What needs to be done. Pick out each line in the records that contains the word "center" and copy it in full.

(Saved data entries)
____________

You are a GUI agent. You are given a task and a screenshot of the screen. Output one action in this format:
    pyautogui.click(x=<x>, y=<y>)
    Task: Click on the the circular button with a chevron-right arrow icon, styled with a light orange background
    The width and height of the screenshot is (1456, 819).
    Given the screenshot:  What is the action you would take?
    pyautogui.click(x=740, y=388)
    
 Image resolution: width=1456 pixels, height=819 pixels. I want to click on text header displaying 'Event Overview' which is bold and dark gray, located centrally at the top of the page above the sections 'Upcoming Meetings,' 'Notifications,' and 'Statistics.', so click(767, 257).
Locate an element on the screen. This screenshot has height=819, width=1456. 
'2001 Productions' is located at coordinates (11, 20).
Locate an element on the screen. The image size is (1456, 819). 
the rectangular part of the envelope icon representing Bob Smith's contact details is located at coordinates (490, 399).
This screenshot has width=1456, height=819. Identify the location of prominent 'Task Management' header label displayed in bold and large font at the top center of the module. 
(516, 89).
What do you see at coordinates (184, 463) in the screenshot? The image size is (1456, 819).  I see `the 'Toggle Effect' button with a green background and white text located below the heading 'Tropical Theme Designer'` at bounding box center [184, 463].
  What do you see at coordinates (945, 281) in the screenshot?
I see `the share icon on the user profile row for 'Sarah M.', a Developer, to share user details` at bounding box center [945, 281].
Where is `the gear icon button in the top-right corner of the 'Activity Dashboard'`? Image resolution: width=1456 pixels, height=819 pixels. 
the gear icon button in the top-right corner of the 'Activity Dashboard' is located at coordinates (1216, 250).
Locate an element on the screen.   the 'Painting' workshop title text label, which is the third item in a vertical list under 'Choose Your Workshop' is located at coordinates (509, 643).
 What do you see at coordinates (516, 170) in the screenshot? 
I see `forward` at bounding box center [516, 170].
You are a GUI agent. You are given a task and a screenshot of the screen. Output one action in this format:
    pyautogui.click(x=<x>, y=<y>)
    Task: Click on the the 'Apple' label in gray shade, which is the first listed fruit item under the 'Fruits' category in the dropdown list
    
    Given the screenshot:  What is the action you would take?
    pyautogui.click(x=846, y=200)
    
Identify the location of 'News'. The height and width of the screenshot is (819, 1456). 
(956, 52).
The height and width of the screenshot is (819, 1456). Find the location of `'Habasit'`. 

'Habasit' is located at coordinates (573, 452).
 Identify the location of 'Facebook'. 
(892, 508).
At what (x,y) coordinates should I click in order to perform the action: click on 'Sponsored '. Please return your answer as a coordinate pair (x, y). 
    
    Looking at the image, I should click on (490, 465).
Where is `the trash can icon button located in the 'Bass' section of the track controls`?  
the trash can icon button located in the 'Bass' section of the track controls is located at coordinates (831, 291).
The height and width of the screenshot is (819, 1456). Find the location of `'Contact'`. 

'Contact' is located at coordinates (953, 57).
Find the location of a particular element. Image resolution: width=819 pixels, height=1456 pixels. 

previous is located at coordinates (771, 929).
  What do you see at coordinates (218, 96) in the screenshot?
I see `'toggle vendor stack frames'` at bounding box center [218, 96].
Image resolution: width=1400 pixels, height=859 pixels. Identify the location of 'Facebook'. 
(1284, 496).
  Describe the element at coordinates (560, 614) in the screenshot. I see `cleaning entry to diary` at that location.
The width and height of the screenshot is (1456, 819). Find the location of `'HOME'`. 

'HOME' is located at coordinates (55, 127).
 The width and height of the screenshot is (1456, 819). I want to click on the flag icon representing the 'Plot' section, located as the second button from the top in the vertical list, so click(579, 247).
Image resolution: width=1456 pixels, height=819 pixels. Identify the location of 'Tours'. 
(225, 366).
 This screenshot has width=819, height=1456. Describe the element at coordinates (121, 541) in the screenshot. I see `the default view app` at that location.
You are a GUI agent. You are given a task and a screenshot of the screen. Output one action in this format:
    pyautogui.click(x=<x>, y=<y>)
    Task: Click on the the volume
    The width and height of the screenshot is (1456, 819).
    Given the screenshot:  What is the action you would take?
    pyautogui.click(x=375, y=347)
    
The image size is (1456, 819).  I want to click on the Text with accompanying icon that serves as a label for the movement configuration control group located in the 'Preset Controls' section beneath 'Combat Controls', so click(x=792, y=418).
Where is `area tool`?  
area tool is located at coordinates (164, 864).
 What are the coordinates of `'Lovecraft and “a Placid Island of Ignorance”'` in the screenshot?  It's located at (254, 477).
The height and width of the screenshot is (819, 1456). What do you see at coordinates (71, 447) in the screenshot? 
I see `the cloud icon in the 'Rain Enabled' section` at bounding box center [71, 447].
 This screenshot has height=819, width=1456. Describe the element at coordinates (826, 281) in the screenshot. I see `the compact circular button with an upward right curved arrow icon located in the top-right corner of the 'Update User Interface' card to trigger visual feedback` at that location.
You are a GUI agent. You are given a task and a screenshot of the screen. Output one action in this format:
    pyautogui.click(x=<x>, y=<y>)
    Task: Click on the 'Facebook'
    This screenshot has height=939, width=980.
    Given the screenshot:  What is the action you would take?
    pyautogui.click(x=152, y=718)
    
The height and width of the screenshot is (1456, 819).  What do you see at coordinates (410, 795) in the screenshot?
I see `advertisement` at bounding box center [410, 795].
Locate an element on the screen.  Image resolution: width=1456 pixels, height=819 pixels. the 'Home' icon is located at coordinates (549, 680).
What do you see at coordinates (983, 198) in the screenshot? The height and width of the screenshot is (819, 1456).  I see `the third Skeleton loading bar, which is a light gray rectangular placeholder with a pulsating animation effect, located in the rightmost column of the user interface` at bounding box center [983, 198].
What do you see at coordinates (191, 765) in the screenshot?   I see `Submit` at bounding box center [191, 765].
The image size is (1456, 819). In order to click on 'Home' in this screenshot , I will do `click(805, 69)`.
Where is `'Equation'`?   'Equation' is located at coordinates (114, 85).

____________

Written answer.
This screenshot has width=1456, height=819. Identify the location of prominent 'Task Management' header label displayed in bold and large font at the top center of the module. 
What do you see at coordinates (184, 463) in the screenshot? The image size is (1456, 819).  I see `the 'Toggle Effect' button with a green background and white text located below the heading 'Tropical Theme Designer'` at bounding box center [184, 463].
I see `the share icon on the user profile row for 'Sarah M.', a Developer, to share user details` at bounding box center [945, 281].
I see `forward` at bounding box center [516, 170].
I see `'toggle vendor stack frames'` at bounding box center [218, 96].
I see `the cloud icon in the 'Rain Enabled' section` at bounding box center [71, 447].
I see `advertisement` at bounding box center [410, 795].
What do you see at coordinates (983, 198) in the screenshot? The height and width of the screenshot is (819, 1456).  I see `the third Skeleton loading bar, which is a light gray rectangular placeholder with a pulsating animation effect, located in the rightmost column of the user interface` at bounding box center [983, 198].
What do you see at coordinates (191, 765) in the screenshot?   I see `Submit` at bounding box center [191, 765].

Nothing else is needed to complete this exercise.